Dennoch: Nein! In diesem Beitrag wird es nicht wieder darum gehen, welche Fraktion der Theoretiker nun tatsächlich Recht hat. Hier sollen tatsächlich nur die politischen Folgen für uns alle bilanziert werden. Denn ob wir nun an eine Verschwörung glauben oder nicht, die Folgen dieses Datums betreffen uns alle. Und DAS ist keine Theorie. Eine nicht sehr gewagte Theorie wäre die Annahme, dass viele nicht einmal wissen, was im Eilverfahren nach den Geschehnissen vom 11. September 2001 entschieden wurde und ob das überhaupt Einfluss auf Deutschland hatte. Waren diese Maßnahmen vielleicht ebenso wenig gerechtfertigt und unverhältnismäßig, wie der Irakkrieg von 2003? Für diesen Krieg wurden bereits etliche Beweise vorgelegt, dass die Rechtfertigungen falsch waren und die gesamte Operation ein Desaster wurde. Allerdings erst hunderttausend tote Zivilisten und ein mit Uranmunition verseuchter Irak später. Auch der Krieg in Afghanistan, mit deutscher Beteiligung, brachte mehr Leid als Nutzen. War es das alles wert?

Riskieren wir einen Blick und analysieren fast 14 Jahre „Krieg gegen den Terror“.

[YouTube: George Bush Signs "USA Patriot Act" (00:16 – 00:37)]

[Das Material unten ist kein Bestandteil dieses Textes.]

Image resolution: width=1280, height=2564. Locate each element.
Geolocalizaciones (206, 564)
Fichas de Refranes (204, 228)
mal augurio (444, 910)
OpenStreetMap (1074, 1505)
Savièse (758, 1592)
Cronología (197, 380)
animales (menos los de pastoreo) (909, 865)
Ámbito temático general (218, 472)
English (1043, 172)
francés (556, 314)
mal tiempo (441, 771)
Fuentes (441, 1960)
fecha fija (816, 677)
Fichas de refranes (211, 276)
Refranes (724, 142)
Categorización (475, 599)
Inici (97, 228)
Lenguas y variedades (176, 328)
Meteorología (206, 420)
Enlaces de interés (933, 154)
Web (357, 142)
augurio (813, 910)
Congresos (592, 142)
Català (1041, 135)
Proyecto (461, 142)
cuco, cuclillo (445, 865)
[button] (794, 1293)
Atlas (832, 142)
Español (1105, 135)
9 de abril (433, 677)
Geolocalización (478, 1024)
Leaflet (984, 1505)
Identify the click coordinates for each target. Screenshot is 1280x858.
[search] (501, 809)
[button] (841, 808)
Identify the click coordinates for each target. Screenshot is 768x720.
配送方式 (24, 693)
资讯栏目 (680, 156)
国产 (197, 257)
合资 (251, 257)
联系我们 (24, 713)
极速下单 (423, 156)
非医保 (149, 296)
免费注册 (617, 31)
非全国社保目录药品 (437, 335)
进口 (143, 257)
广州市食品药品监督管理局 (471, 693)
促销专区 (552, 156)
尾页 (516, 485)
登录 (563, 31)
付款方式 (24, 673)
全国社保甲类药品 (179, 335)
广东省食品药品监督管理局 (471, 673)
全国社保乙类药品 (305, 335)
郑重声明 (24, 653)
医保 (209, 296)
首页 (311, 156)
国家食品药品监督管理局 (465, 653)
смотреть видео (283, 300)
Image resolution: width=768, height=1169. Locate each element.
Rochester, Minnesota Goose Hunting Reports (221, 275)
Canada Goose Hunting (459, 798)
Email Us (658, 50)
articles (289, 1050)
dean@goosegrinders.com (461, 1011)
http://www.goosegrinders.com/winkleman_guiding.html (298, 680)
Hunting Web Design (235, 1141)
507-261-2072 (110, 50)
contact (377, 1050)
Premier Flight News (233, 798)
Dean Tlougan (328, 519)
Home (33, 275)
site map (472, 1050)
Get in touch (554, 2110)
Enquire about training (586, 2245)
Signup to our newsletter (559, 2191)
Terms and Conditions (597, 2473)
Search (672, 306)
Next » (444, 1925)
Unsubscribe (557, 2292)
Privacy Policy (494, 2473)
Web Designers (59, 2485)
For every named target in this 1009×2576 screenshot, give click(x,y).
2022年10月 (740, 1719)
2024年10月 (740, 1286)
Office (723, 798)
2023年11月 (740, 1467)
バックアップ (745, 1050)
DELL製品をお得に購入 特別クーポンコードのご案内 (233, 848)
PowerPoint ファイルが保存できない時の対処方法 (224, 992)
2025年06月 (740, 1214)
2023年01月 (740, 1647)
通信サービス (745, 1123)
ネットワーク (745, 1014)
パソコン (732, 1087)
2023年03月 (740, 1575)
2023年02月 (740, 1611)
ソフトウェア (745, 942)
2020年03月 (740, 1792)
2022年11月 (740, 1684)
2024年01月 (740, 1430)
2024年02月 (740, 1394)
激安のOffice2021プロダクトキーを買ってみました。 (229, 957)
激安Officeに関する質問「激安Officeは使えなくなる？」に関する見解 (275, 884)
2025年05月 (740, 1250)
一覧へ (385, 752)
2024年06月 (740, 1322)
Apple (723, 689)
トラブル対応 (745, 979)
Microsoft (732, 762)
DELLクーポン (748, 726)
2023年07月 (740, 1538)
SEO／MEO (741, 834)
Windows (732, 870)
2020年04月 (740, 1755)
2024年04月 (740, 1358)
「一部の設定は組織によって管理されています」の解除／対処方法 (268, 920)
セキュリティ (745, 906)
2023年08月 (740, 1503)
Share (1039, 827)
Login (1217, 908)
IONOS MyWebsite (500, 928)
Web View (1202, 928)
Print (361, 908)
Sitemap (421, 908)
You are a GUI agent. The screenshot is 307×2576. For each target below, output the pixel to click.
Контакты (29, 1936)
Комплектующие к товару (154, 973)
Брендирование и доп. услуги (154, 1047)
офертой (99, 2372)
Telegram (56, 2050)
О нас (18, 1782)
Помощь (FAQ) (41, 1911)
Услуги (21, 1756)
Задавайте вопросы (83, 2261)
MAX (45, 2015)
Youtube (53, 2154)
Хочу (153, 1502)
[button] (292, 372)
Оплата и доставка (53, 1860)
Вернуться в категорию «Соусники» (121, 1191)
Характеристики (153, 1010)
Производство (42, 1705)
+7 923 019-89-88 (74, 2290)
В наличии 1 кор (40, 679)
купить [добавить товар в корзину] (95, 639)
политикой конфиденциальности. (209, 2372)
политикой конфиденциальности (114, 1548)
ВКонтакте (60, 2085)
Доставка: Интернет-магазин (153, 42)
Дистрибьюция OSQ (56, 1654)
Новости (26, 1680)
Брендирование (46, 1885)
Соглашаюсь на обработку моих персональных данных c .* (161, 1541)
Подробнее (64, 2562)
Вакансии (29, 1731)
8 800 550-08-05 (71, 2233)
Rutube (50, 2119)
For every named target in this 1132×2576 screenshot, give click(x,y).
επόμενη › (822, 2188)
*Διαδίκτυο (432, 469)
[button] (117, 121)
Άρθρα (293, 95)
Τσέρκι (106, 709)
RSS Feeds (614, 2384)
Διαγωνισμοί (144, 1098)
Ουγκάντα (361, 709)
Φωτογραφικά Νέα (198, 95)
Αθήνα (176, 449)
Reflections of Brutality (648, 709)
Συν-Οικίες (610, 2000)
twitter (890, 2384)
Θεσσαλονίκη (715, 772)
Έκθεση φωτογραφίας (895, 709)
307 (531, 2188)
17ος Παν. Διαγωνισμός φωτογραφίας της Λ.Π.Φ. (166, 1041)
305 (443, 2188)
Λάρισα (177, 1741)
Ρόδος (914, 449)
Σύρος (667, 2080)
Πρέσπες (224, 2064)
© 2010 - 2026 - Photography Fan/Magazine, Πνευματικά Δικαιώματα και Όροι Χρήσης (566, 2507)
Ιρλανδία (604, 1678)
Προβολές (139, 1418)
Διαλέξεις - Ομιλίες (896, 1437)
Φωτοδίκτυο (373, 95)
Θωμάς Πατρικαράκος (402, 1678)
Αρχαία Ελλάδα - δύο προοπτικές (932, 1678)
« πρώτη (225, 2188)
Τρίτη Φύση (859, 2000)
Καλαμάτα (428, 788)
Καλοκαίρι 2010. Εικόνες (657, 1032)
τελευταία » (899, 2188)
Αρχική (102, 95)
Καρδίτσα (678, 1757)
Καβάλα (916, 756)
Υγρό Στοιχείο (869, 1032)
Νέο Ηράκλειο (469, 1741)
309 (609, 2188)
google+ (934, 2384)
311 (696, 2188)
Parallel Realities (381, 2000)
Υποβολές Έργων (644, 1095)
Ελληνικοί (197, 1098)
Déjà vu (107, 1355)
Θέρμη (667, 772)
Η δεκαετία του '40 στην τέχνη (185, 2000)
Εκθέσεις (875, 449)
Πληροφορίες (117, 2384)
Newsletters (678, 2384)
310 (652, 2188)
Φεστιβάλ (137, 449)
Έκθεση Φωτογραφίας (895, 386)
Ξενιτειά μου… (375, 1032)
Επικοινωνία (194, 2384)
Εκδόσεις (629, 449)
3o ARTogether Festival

Es hatte nicht sehr lange gedauert, bis die US-Regierung auf den Angriff gegen ihr Land reagierten. Bereits am 26. Oktober 2001 unterzeichnete der damalige Präsident George W. Bush den sogenannten PATRIOT Act als direkte Reaktion auf 9/11. Etwas mehr als sechs Wochen später hatte man also neue Gesetze geplant, darüber abgestimmt und diese schließlich unterzeichnet. Wo man für andere wichtige Entscheidungen Monate oder gar Jahre brauchte, wurde hier im Eilverfahren entschieden. Verständlich, war doch eine ganze Nation geschockt und im Angstzustand. Das US-amerikanische Volk verlangte nach einer möglichst schnellen und entschlossenen Lösung. Auch Bushs Nachfolger, Barack Obama, setzte den Kurs der strengen und umstrittenen Überwachungsmaßnahmen mithilfe des PATRIOT Acts fort.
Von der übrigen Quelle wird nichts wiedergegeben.